For 55 years, during the summer, I would open my bedroom windows at night and fall asleep listening to crickets, and an occasional train clickety clacking down the tracks about a block from my house. Today I hear construction noises, diesel trucks, motorcycles, fire and police sirens.

I miss the fields in back of our house filled with monarch butterflies in the late summer and early fall. I also miss the croaking of frogs as they splashed amid the cattails in the irrigation ditch. I miss the smell of new mown hay after a summer rain. I miss black nights when all that could be seen is an occasional lightning strike in the distance.

I miss going to Parkers Drive Inn in American Fork for a hamburger, fries and a coke. I miss pizza at Purple Pig Pizza Parlor just off State Street and I miss the chicken- on -a- bun at Lehi Café.
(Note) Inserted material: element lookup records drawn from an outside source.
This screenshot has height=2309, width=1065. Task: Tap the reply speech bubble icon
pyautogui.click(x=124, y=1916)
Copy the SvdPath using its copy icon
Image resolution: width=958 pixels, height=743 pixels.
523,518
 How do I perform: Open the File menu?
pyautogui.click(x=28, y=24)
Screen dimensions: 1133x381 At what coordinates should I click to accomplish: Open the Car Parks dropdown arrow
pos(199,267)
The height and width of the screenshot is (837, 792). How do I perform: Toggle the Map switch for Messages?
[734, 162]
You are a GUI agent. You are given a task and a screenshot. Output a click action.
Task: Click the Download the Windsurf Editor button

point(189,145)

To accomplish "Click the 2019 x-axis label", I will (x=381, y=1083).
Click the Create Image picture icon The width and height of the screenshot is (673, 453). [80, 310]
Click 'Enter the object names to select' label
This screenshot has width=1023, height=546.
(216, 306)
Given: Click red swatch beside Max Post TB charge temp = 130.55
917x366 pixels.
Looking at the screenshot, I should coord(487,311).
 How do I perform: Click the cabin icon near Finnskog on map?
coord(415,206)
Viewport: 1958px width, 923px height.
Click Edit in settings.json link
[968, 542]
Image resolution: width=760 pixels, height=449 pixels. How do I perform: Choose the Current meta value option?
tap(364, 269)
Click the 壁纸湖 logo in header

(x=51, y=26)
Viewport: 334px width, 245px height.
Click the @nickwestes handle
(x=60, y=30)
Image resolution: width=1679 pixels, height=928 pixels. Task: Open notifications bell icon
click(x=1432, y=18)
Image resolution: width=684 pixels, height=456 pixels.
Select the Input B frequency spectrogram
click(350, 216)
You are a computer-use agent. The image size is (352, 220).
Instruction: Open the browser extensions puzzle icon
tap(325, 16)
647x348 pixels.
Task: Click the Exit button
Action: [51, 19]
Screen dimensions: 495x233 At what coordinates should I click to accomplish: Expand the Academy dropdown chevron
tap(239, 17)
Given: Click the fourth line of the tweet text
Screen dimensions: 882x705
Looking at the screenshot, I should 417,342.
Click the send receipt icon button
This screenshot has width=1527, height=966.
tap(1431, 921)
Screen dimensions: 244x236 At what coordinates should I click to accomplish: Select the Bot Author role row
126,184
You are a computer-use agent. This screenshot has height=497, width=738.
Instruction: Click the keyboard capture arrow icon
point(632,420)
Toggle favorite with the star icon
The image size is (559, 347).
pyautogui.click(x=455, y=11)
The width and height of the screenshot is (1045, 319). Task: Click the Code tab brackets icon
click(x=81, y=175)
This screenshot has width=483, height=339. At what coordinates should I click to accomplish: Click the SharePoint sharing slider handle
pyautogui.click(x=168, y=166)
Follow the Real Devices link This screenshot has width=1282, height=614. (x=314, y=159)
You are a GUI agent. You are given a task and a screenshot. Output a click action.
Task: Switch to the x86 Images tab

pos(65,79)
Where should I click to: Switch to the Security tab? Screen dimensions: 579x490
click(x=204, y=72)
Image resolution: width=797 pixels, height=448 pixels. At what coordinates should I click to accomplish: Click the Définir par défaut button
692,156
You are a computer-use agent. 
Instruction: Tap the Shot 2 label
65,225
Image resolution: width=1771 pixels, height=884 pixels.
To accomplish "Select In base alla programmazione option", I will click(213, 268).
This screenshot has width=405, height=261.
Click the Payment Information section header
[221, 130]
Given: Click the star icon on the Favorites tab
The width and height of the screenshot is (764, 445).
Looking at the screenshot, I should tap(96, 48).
I miss the fireworks at Vets when cars would line the country roads around the park and oooohs and ahhhhhs could be heard as the fireworks lit up the July sky. I also miss the fastpitch softball game they usually played right before the fireworks each year. I miss the Lehi Round-up when the community would spend days and even months to build floats, groom horses and wagons for the horse parade, and anticipate the excitement of the Lehi Round-up Rodeo. 

I miss the open fields where pheasants could be heard cackling during the highly anticipated pheasant hunting season. Local hunters would look forward to the opening of the pheasant hunting season and shots could be heard all over the countryside during the opening morning in early November.  

I miss the Gift-A-Rama at Christmas time when local merchants would give shoppers a ticket for every dollar spent. The tickets would be deposited in a huge drum and on the last Saturday before Christmas, citizens would gather at the bank as names were drawn for prizes like T.V.’s, groceries, gift certificates, etc. etc. One happy shopper lugged home a red portable T.V. that she won during the event. It was a very memorable event!

I also miss the fact that everybody knew everybody. Acts of kindness, generosity, and love abounded; not because it was an “act of service” but because everybody just took care of each other. 

Life is different now and because I am an old fuddy duddy, I just tell my kids and grandkids, “Now don’t be a boob about it, because this too shall pass.”